[start of Record set]

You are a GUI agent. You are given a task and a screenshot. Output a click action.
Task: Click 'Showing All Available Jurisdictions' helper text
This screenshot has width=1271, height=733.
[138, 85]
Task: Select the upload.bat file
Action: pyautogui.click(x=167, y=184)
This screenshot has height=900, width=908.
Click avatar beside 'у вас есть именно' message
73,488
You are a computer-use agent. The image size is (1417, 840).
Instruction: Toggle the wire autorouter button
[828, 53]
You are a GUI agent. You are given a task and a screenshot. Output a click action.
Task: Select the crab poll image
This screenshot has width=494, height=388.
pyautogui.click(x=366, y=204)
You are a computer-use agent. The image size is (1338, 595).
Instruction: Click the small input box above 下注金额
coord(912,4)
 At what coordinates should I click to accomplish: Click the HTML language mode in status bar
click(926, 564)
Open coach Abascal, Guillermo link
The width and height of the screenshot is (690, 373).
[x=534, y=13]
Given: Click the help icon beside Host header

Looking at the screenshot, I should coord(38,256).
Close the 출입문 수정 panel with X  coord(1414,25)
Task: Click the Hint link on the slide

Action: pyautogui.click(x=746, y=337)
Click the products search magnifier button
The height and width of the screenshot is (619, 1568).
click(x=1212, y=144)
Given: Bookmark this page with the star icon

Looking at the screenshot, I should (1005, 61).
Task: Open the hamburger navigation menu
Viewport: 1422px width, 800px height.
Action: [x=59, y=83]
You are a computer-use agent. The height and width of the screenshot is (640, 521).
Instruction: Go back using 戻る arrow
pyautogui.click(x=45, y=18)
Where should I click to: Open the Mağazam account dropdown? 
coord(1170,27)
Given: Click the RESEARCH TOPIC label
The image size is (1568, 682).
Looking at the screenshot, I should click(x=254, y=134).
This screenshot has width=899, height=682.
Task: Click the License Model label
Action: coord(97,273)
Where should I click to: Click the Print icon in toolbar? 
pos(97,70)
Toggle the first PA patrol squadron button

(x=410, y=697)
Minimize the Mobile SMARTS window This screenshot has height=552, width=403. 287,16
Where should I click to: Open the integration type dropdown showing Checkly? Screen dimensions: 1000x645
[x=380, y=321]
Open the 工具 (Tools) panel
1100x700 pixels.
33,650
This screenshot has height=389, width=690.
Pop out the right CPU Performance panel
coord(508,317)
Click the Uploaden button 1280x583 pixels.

[end of Record set]

# Stated exercise
Collect every line from the items above that contains the string "size". Case counts.

# Complete response
You are a computer-use agent. The image size is (1417, 840).
You are a computer-use agent. The image size is (1338, 595).
The image size is (1568, 682).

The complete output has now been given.